━━━ Input data ━━━

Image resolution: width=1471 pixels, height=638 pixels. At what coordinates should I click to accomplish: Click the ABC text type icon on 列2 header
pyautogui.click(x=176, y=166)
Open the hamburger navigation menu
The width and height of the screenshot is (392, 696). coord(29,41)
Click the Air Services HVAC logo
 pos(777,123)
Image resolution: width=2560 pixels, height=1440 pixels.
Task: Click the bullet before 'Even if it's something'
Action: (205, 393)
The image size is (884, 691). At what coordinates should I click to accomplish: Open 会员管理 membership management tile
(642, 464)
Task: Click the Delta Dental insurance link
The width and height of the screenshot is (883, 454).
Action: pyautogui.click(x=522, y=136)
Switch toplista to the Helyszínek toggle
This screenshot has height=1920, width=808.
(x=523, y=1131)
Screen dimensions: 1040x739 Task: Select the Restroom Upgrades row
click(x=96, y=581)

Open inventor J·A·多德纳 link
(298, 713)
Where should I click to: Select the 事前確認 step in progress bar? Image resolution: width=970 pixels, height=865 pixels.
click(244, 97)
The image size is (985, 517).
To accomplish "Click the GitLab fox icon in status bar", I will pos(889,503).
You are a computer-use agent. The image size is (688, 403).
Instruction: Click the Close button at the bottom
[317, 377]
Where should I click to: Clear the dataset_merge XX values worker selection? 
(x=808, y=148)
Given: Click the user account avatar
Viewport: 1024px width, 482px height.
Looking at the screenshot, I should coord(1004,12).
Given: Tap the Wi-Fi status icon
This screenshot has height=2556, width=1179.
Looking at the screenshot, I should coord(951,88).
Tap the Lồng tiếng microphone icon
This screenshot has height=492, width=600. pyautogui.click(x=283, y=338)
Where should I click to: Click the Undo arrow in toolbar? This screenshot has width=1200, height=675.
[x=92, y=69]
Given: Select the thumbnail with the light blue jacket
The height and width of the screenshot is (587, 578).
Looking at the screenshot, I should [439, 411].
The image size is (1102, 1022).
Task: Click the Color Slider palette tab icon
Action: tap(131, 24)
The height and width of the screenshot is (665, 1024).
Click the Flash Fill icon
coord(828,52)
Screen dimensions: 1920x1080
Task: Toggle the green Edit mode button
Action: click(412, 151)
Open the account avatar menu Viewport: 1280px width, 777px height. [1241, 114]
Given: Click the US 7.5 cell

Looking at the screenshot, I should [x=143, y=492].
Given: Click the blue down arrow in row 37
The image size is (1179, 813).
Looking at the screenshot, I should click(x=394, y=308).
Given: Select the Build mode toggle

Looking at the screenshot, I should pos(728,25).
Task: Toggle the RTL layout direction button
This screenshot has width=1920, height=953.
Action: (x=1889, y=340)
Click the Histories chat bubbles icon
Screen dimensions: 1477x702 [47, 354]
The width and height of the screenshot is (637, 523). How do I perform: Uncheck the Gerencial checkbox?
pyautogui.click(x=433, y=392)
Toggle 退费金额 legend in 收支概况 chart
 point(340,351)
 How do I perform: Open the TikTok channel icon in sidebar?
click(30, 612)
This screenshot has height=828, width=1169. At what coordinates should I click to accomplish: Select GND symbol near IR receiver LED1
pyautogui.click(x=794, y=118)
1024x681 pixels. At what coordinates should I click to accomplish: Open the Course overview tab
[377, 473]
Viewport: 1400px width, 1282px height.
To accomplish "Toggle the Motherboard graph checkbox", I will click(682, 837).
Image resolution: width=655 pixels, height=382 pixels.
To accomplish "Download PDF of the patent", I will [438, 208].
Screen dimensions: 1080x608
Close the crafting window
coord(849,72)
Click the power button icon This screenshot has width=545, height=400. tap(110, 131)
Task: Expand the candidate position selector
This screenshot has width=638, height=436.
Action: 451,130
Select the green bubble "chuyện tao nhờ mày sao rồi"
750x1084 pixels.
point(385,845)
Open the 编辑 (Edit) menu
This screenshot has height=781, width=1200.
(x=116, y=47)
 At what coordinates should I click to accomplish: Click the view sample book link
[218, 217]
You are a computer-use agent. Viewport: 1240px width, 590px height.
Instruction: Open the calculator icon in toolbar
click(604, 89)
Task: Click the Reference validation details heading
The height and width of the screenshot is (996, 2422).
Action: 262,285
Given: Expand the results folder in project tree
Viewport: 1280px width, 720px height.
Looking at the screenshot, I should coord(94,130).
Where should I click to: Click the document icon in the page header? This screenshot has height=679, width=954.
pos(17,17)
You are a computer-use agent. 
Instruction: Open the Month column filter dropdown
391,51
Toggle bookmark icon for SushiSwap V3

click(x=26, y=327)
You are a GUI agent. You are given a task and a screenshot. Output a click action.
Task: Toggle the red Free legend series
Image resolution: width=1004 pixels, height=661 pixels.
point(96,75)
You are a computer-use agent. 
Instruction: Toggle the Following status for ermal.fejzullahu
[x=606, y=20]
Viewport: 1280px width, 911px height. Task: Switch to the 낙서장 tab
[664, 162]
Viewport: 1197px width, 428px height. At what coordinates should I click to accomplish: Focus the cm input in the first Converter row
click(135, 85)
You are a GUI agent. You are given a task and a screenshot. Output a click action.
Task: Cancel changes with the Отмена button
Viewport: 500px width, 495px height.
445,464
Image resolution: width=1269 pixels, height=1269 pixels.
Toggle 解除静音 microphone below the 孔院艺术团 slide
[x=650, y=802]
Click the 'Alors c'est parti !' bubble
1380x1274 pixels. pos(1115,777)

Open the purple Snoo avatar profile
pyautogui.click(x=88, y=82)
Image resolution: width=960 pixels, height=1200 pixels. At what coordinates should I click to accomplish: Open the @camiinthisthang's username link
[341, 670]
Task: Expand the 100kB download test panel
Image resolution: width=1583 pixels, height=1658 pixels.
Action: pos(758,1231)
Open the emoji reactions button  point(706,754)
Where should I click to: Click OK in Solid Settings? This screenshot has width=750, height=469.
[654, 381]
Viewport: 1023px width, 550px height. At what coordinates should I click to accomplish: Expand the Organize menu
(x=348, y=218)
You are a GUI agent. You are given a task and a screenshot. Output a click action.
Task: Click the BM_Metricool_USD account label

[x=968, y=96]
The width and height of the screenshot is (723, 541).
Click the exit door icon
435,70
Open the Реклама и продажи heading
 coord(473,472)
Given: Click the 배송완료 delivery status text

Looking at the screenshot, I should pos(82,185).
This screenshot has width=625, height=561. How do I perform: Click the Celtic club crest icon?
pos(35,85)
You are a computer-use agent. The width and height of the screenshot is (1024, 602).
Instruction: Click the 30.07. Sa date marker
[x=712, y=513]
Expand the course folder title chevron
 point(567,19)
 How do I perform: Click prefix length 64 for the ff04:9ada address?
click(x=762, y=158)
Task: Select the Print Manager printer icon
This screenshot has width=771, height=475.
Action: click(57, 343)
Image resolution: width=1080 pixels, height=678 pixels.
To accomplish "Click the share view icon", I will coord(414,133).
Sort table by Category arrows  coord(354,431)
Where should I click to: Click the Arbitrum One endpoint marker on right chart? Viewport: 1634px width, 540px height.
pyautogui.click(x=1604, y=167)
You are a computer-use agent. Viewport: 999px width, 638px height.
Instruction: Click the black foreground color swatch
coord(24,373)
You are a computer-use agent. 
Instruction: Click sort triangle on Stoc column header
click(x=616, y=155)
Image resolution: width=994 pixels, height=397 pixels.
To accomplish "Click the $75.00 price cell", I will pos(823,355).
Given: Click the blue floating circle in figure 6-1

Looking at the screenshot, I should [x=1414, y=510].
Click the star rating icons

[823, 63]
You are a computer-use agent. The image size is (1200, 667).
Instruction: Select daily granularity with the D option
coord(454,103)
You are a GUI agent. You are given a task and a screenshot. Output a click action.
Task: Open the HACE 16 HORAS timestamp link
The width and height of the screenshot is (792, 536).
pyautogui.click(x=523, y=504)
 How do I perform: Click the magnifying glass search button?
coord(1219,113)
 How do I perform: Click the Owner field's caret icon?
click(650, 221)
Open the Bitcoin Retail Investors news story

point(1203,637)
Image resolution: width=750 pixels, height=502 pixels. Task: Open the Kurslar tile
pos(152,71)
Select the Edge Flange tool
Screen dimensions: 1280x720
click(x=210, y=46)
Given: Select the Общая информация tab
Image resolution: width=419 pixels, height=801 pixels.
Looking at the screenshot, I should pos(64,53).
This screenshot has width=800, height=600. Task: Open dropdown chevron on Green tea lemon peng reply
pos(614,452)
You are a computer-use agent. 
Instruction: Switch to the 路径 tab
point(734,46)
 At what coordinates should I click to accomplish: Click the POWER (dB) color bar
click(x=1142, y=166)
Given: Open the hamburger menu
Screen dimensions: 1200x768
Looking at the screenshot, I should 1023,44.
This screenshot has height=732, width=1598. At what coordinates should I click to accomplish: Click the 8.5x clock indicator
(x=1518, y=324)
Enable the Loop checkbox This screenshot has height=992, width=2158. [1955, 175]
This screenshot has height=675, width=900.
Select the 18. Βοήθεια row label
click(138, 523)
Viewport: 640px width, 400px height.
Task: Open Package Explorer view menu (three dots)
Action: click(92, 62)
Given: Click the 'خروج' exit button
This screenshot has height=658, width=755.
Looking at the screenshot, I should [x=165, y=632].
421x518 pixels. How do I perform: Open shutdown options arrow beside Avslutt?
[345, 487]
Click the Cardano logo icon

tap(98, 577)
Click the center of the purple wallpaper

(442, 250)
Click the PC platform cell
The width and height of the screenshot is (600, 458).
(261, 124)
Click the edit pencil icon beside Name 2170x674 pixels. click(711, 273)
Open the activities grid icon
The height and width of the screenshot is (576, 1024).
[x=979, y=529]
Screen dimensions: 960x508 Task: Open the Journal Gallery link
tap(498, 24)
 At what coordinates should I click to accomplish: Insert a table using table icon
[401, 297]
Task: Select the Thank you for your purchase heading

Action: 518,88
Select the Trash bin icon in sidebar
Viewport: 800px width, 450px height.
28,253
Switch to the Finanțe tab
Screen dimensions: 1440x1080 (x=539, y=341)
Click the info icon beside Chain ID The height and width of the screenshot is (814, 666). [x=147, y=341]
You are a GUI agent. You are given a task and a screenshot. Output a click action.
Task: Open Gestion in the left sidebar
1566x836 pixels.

━━━

Problem to solve: Every line in the material above that has the word "will" should be copied.

Solution:
To accomplish "Click the GitLab fox icon in status bar", I will pos(889,503).
To accomplish "Toggle the Motherboard graph checkbox", I will click(682, 837).
To accomplish "Download PDF of the patent", I will [438, 208].
To accomplish "Click the share view icon", I will coord(414,133).
To accomplish "Click the $75.00 price cell", I will pos(823,355).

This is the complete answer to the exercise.